Oleh Sanditiya Kristian Sugiarto
Pernikahan merupakan suatu momen dimana seluruh pasangan memulai kehidupan yang baru. Dengan menikah, berarti kedua belah pihak tersebut telah menyetujui bahwasanya mereka siap berkorban untuk pasangannya satu sama lain. Pernikahan merupakan suatu momen yang suci dan terikat oleh beberapa peraturan yang ada didalamnya. Dapat dijelaskan bahwasanya perkawinan ialah ikatan lahir batin antara seorang pria dengan seorang wanita sebagai seorang suami-istri dengan tujuan membentuk keluarga (rumah-tangga) yang bahagia dan kekal berdasarkan Ketuhanan Yang Maha Esa yang dijelaskan oleh Undang-Undang No. 1 Tahun 1974 pasal 1. Tujuan menikah sendiri adalah untuk membentuk keluarga yang bahagia, sejahtera dan abadi selamanya.

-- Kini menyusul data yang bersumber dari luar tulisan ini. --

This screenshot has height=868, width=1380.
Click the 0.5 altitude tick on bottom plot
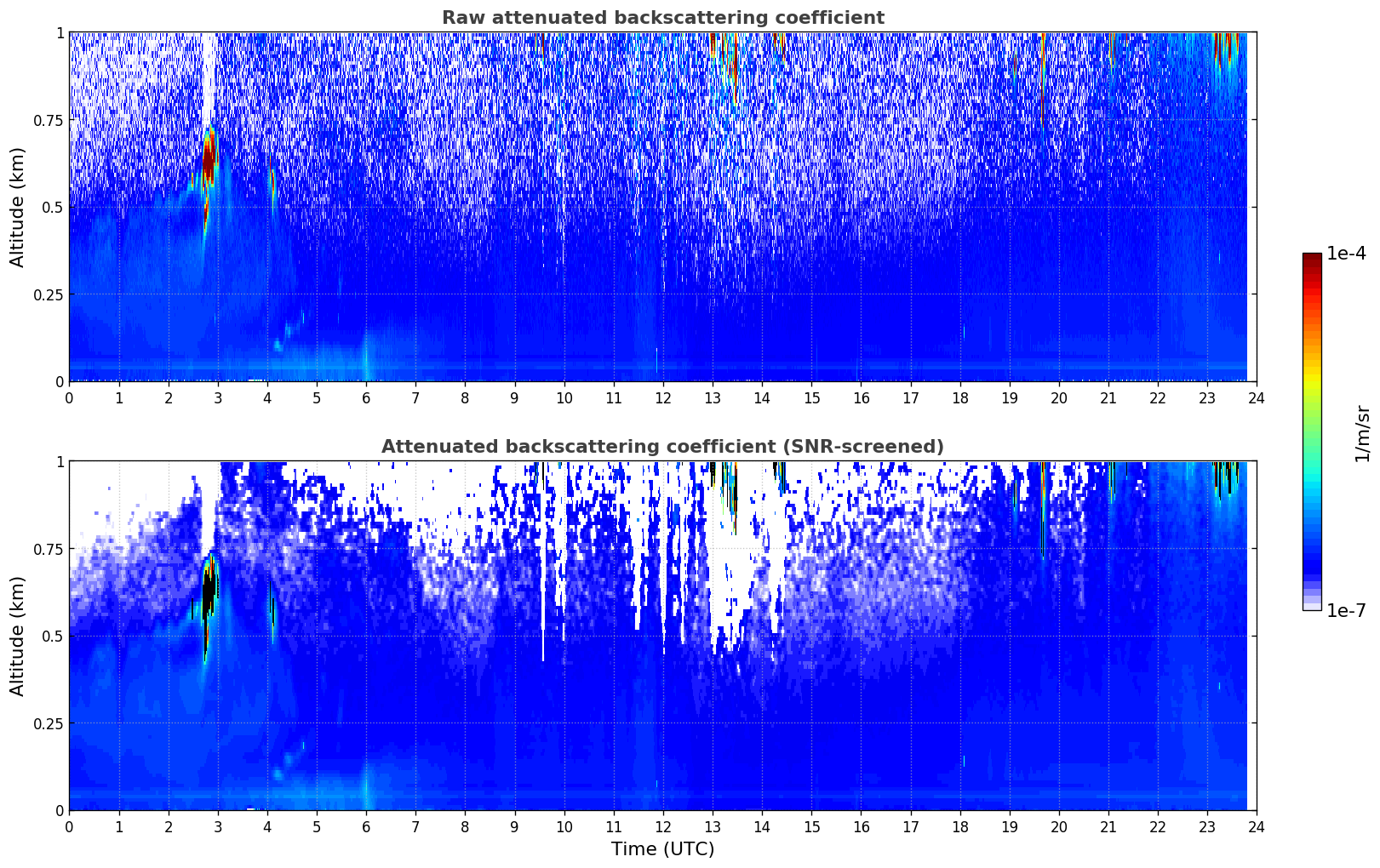click(x=53, y=636)
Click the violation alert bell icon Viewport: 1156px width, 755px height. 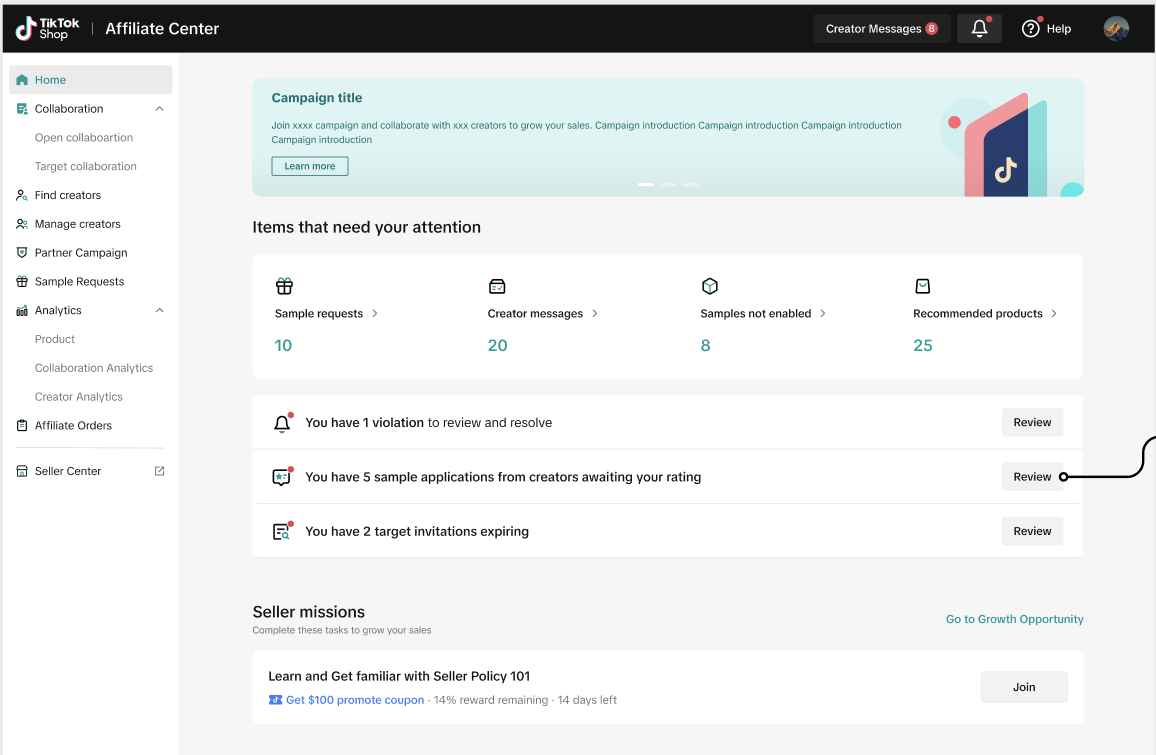click(283, 423)
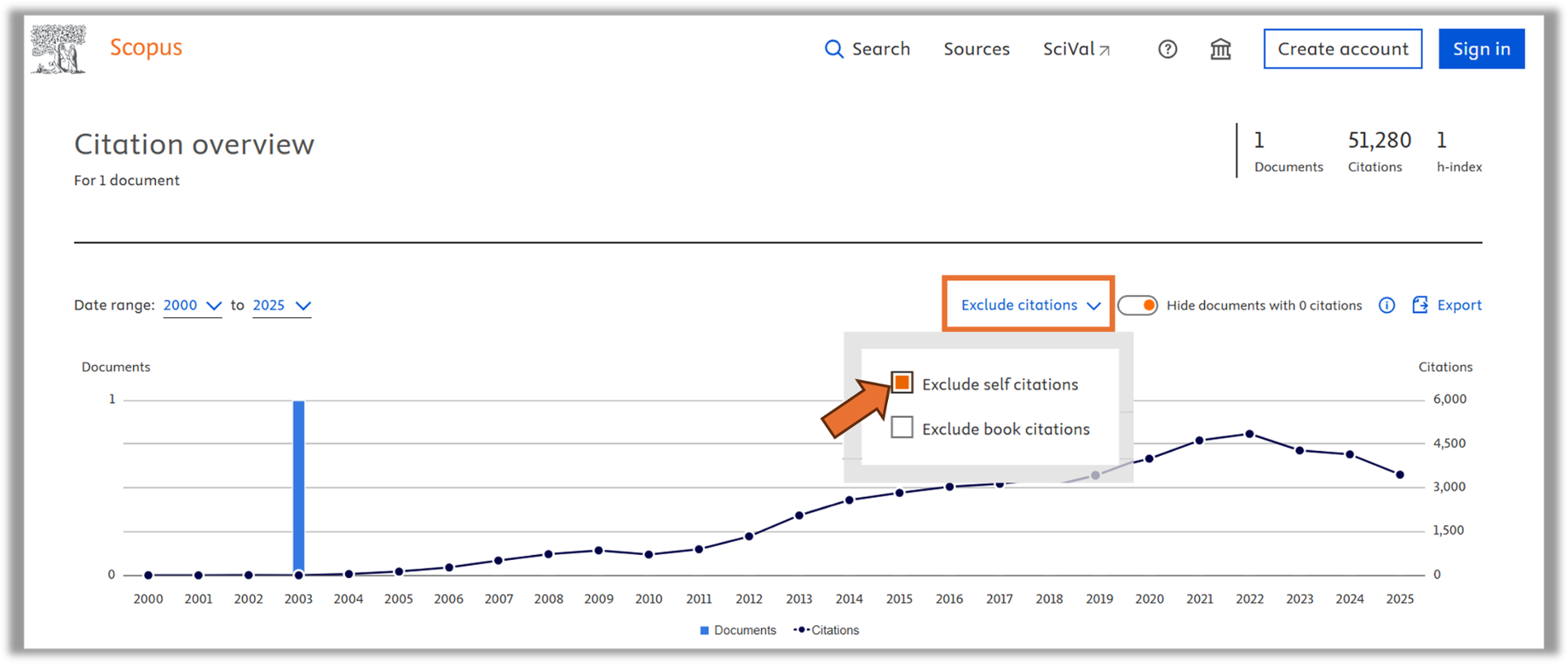
Task: Click the institution building icon
Action: [x=1221, y=50]
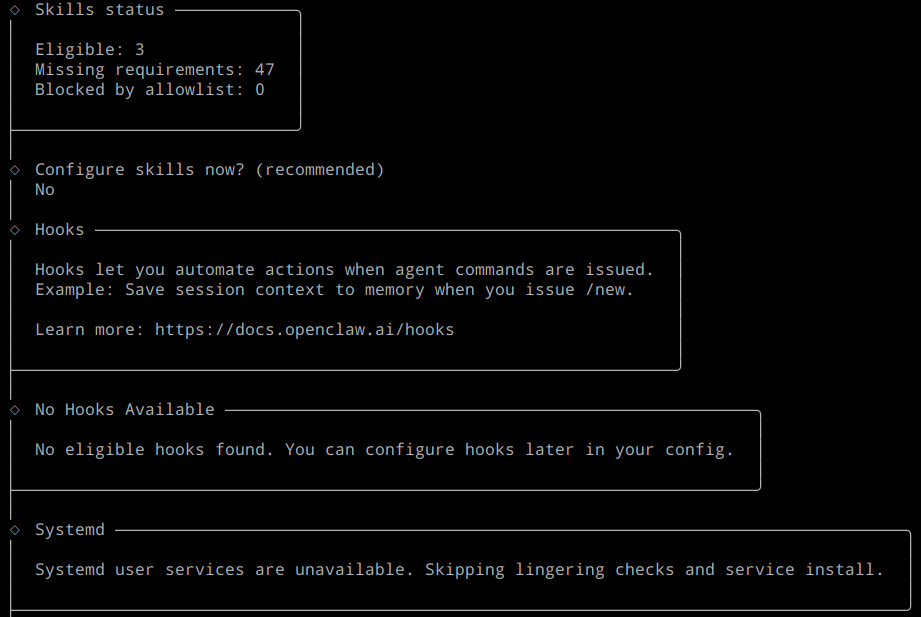Click the diamond marker beside Skills status
This screenshot has height=617, width=921.
15,10
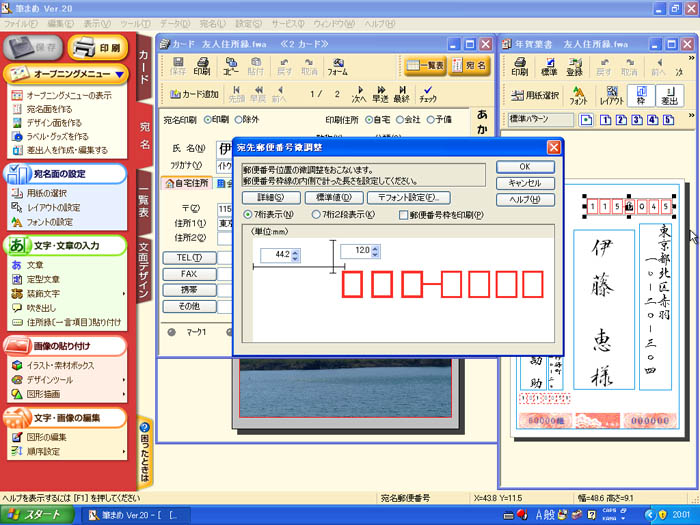Select the レイアウト layout icon
Image resolution: width=700 pixels, height=525 pixels.
[x=611, y=96]
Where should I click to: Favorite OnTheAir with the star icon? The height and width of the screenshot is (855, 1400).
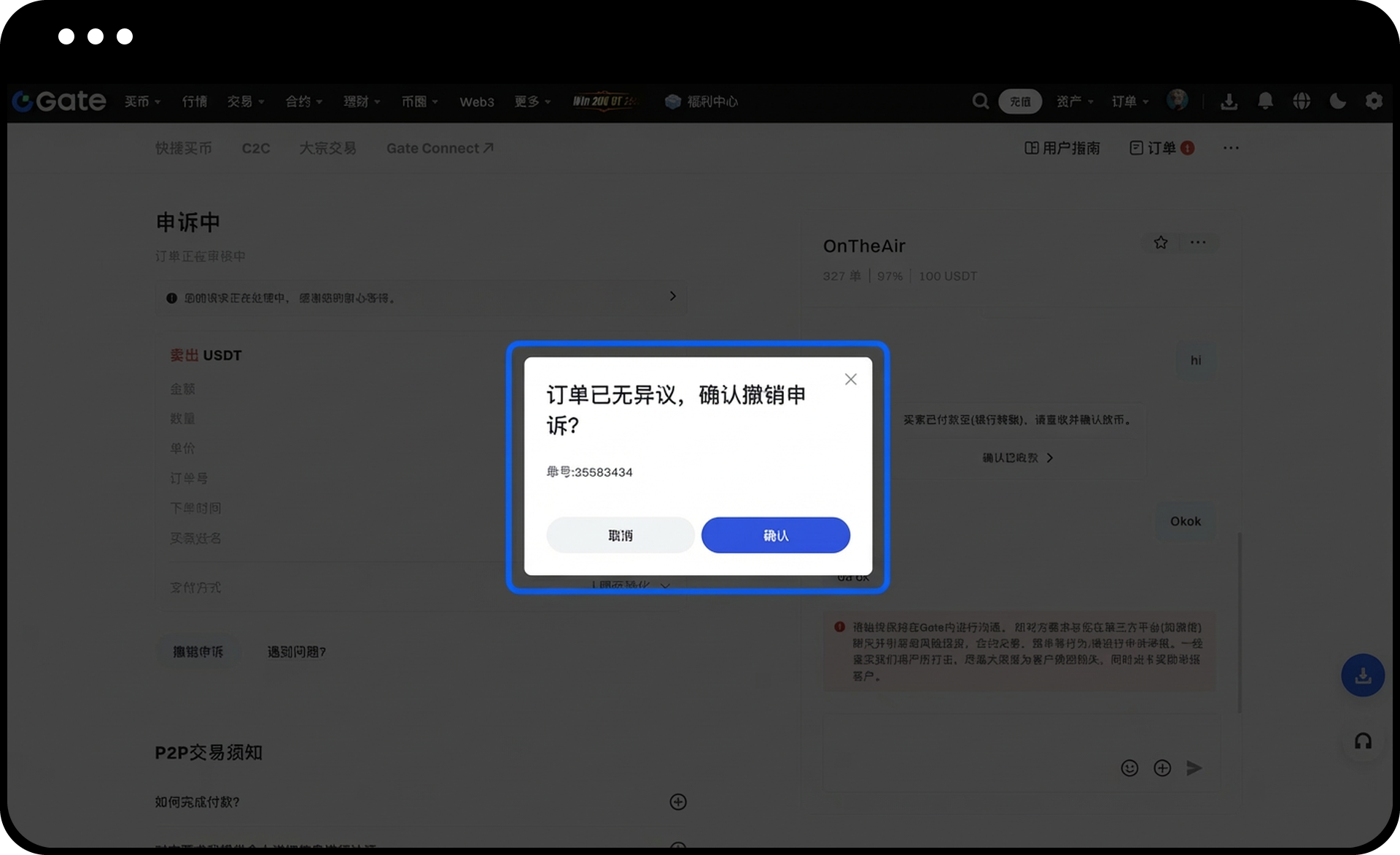(x=1161, y=243)
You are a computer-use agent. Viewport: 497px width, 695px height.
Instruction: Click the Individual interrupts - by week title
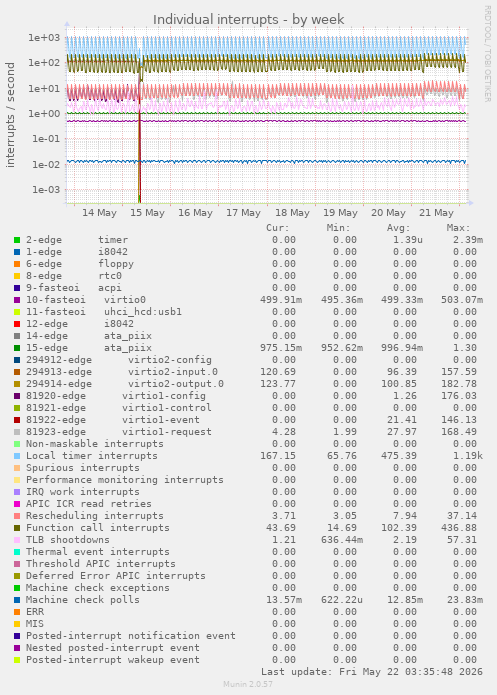[x=249, y=20]
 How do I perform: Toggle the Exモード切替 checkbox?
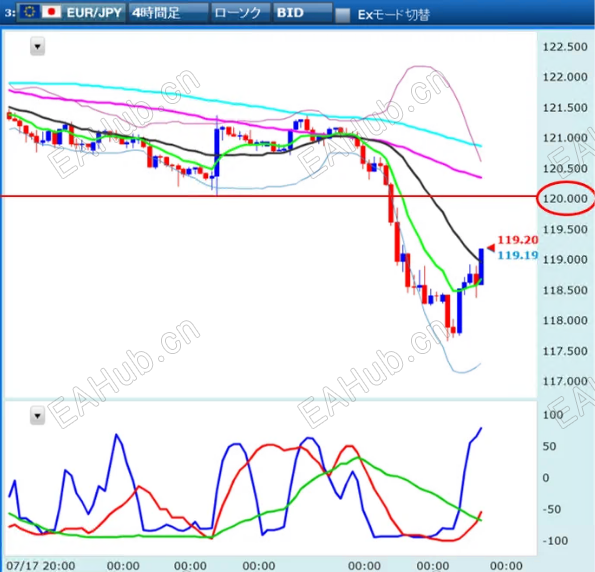[343, 15]

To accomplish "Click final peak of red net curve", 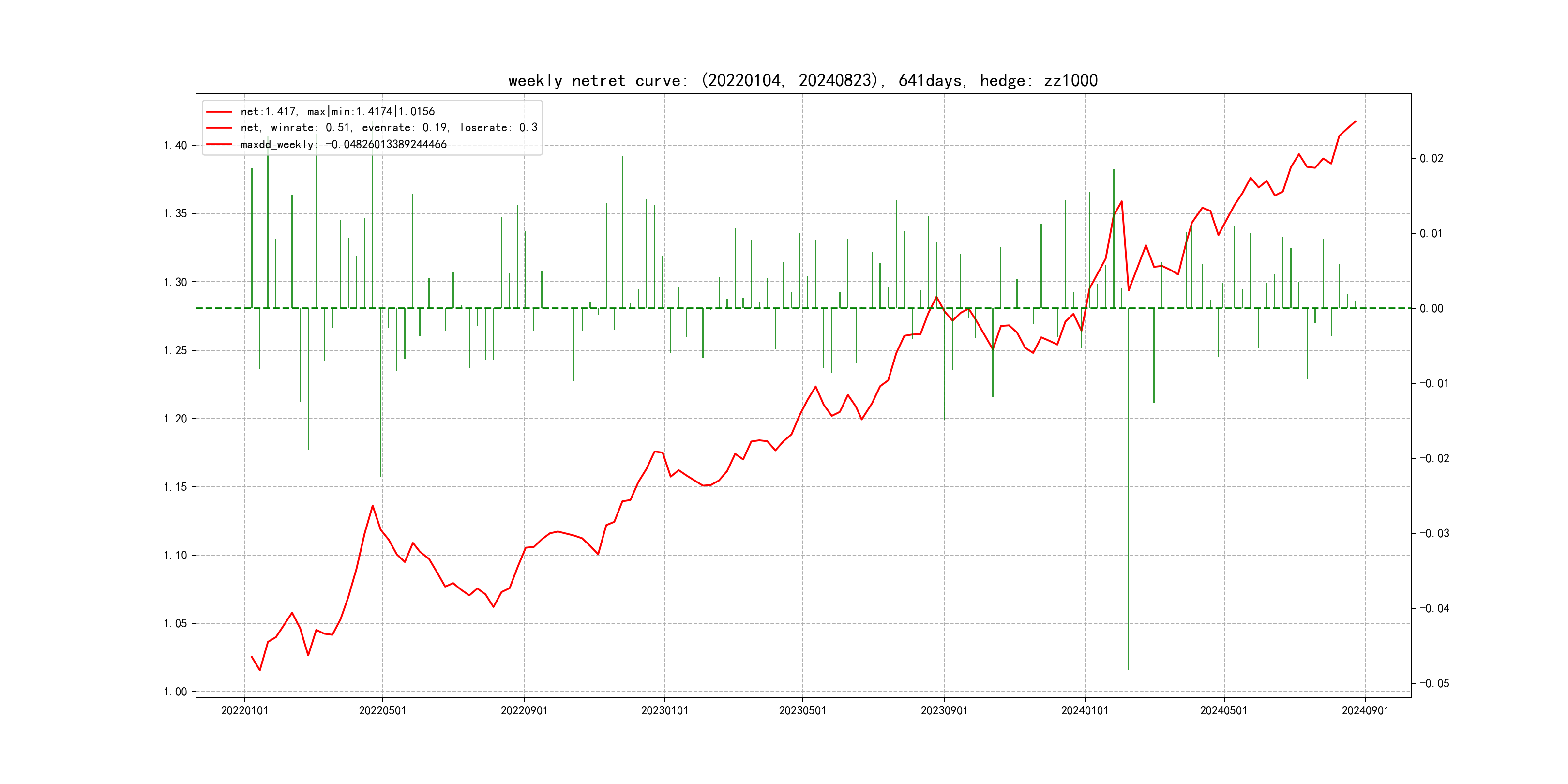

Belakangan ini, usia pernikahan menjadi suatu tolak ukur seseorang dalam menilai keberhasilan seorang pasangan suami istri dalam menjalankan perannya didalam berumah-tangga. Biasanya, pasangan muda sangat berupaya untuk membina hubungan yang baik dengan pasangannya tersebut. Pasangan muda/pasangan baru adalah pasangan dengan usia 0-2 tahun (Duvall dan Miller 1985), di dalam tahap ini pasangan muda banyak sekali belajar tentang bagaimana menjalani perannya masing-masing. Mereka seringkali menyesuaikan dan beradaptasi terhadap hal-hal yang baru.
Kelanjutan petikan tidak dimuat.